Member of Uttar Pradesh Legislative Assembly
- Incumbent
- Assumed office 11 March 2017
- Preceded by: Pradeep Mathur
- Constituency: Mathura

Personal details
- Born: 1 July 1970 (age 55) Govardhan, Uttar Pradesh, India
- Spouse: Shalini Sharma
- Children: Two sons
- Alma mater: Bachelor of Arts (Political Science), University of Delhi

= Shrikant Sharma =

Indian politician

Shrikant Sharma is an Indian politician and a member of the 17th & 18th Uttar Pradesh Legislative Assembly from Mathura Constituency in Mathura district. He was also sworn in as a minister in Yogi Adityanath cabinet where he held the portfolio of Energy Department. During his tenure as the Energy Minister, the State of Uttar Pradesh saw a drastic change in the basic infrastructure of the Electricity transmission and distribution setup. His target was to provide 24 Hours electricity supply to Districts, 22 Hours Electricity Supply to Tehsils and 18 hours Electricity supply to the villages which was achieved by the Energy Department during his tenure.
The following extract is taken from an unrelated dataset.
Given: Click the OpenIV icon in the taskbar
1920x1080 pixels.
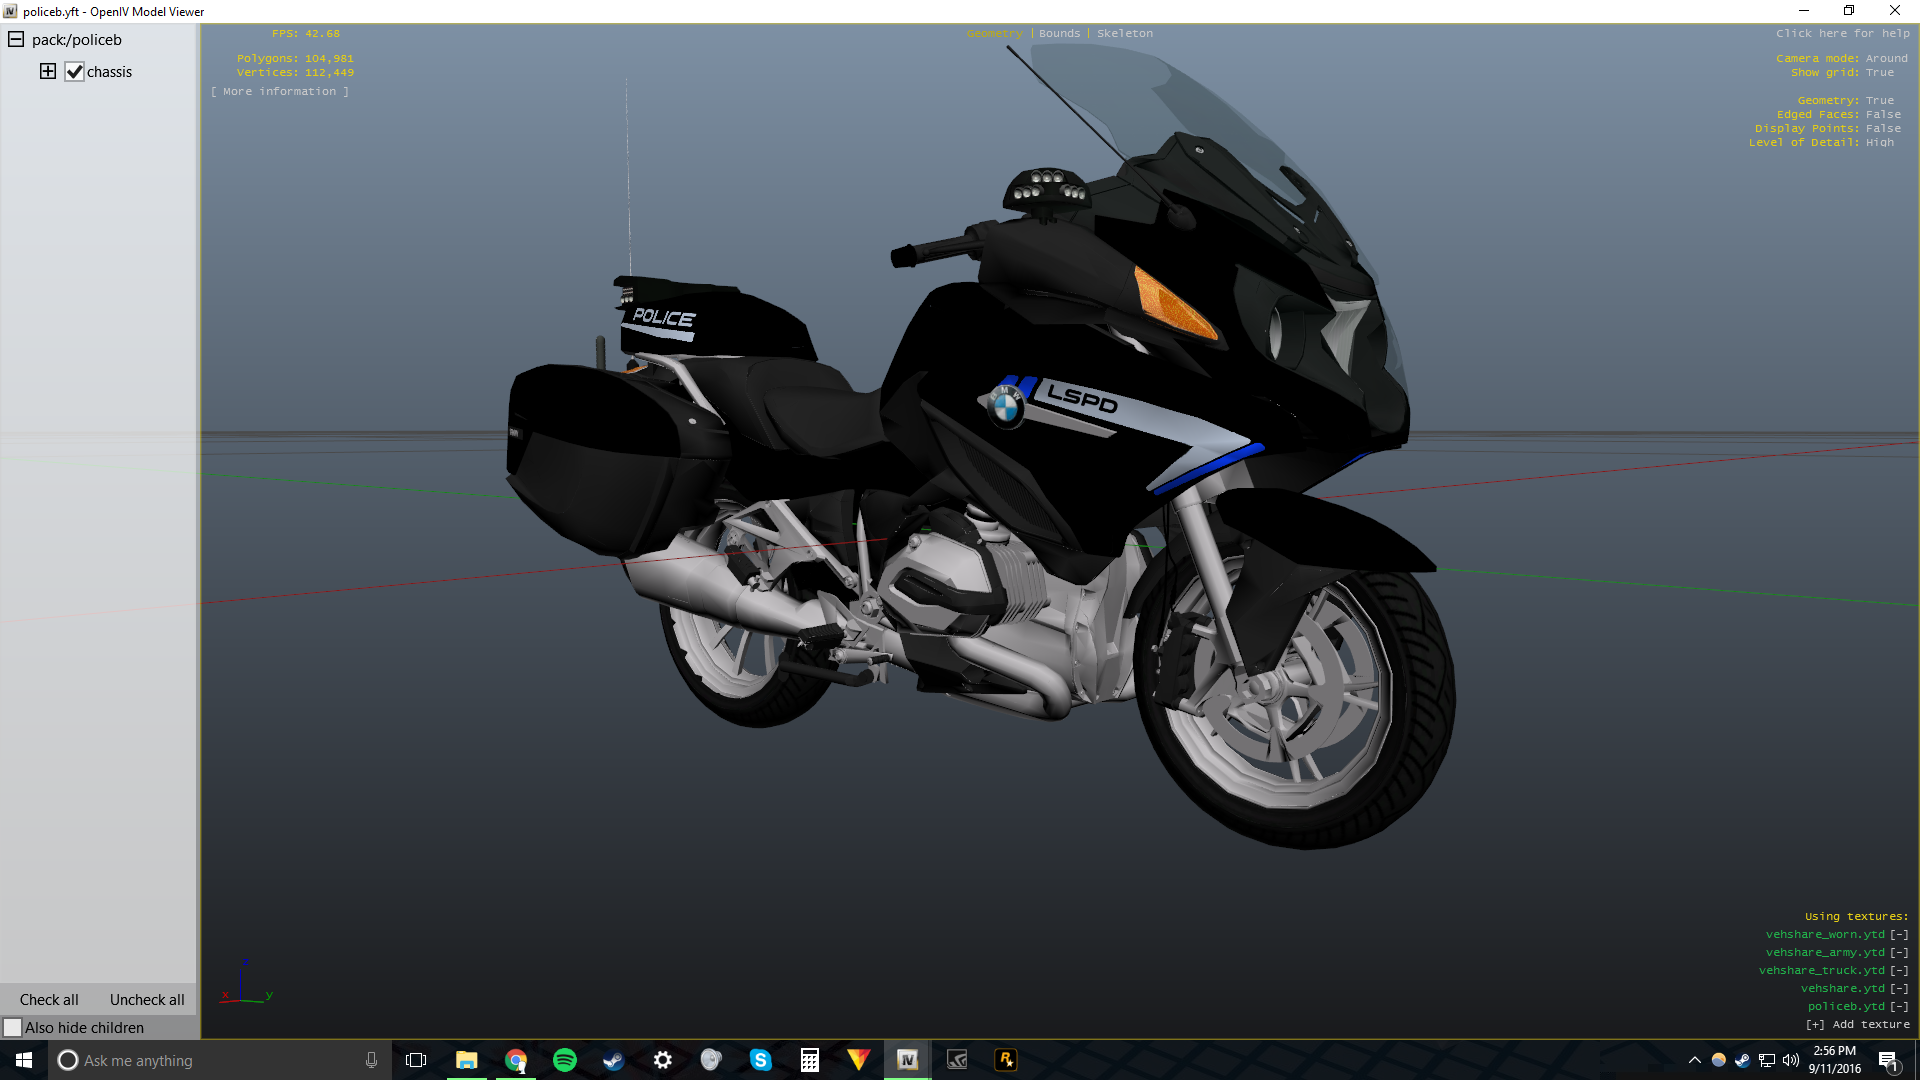Looking at the screenshot, I should [x=907, y=1060].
He also introduced the 1912 Electricity Helpline in the State, which was a great step to connect the consumers directly with the Electricity Department, so that their issues can be resolved as soon as possible.

In 2022 Uttar Pradesh Legislative Assembly Election, Shrikant Sharma won by a huge margin of 1,09,803 votes breaking his previous record set in 2017 Uttar Pradesh Legislative Assembly Election of 1,01,161 votes. He won with a thumping majority of 60% votes.

He was also the National Secretary of Bharatiya Janata Party.